▸ Exercise objective
Print out every record below, exactly as written.

━━━━━━━━

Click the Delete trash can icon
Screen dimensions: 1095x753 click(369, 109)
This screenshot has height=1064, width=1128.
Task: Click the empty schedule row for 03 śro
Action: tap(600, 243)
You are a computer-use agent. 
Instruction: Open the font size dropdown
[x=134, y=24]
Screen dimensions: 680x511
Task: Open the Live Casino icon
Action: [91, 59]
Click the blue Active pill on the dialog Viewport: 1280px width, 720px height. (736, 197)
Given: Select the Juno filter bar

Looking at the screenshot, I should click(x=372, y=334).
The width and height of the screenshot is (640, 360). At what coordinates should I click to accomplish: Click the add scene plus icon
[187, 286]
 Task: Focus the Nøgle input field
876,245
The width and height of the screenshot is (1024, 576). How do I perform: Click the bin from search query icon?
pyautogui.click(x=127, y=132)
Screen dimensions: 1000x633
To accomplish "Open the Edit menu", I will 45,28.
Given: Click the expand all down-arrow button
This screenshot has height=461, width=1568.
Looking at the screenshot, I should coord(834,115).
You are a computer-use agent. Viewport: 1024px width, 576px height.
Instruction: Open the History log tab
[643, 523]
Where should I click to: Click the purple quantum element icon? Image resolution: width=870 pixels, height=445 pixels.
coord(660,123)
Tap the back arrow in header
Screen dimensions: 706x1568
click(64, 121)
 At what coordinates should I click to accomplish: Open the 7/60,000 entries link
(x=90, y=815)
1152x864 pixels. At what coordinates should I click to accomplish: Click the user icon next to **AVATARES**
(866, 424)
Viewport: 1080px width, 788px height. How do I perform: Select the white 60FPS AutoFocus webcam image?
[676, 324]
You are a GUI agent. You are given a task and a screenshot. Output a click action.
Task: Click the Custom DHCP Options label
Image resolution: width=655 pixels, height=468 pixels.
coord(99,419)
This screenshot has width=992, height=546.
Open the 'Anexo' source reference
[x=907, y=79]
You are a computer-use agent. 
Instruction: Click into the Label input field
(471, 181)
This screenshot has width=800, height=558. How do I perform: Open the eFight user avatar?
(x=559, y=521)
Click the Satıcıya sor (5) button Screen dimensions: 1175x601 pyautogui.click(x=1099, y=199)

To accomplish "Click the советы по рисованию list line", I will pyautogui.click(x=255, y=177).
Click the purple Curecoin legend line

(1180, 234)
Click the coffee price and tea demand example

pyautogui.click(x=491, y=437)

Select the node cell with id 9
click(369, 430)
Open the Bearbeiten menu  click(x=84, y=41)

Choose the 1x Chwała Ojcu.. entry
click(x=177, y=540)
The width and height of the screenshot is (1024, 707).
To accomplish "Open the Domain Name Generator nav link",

━━━━━━━━

▸ Output
Click the Delete trash can icon
Screen dimensions: 1095x753 click(369, 109)
This screenshot has height=1064, width=1128.
Task: Click the empty schedule row for 03 śro
Action: tap(600, 243)
You are a computer-use agent. 
Instruction: Open the font size dropdown
[x=134, y=24]
Screen dimensions: 680x511
Task: Open the Live Casino icon
Action: [91, 59]
Click the blue Active pill on the dialog Viewport: 1280px width, 720px height. (736, 197)
Given: Select the Juno filter bar

Looking at the screenshot, I should click(x=372, y=334).
The width and height of the screenshot is (640, 360). At what coordinates should I click to accomplish: Click the add scene plus icon
[187, 286]
 Task: Focus the Nøgle input field
876,245
The width and height of the screenshot is (1024, 576). How do I perform: Click the bin from search query icon?
pyautogui.click(x=127, y=132)
Screen dimensions: 1000x633
To accomplish "Open the Edit menu", I will 45,28.
Given: Click the expand all down-arrow button
This screenshot has height=461, width=1568.
Looking at the screenshot, I should coord(834,115).
You are a computer-use agent. Viewport: 1024px width, 576px height.
Instruction: Open the History log tab
[643, 523]
Where should I click to: Click the purple quantum element icon? Image resolution: width=870 pixels, height=445 pixels.
coord(660,123)
Tap the back arrow in header
Screen dimensions: 706x1568
click(64, 121)
 At what coordinates should I click to accomplish: Open the 7/60,000 entries link
(x=90, y=815)
1152x864 pixels. At what coordinates should I click to accomplish: Click the user icon next to **AVATARES**
(866, 424)
Viewport: 1080px width, 788px height. How do I perform: Select the white 60FPS AutoFocus webcam image?
[676, 324]
You are a GUI agent. You are given a task and a screenshot. Output a click action.
Task: Click the Custom DHCP Options label
Image resolution: width=655 pixels, height=468 pixels.
coord(99,419)
This screenshot has width=992, height=546.
Open the 'Anexo' source reference
[x=907, y=79]
You are a computer-use agent. 
Instruction: Click into the Label input field
(471, 181)
This screenshot has width=800, height=558. How do I perform: Open the eFight user avatar?
(x=559, y=521)
Click the Satıcıya sor (5) button Screen dimensions: 1175x601 pyautogui.click(x=1099, y=199)

To accomplish "Click the советы по рисованию list line", I will pyautogui.click(x=255, y=177).
Click the purple Curecoin legend line

(1180, 234)
Click the coffee price and tea demand example

pyautogui.click(x=491, y=437)

Select the node cell with id 9
click(369, 430)
Open the Bearbeiten menu  click(x=84, y=41)

Choose the 1x Chwała Ojcu.. entry
click(x=177, y=540)
The width and height of the screenshot is (1024, 707).
To accomplish "Open the Domain Name Generator nav link",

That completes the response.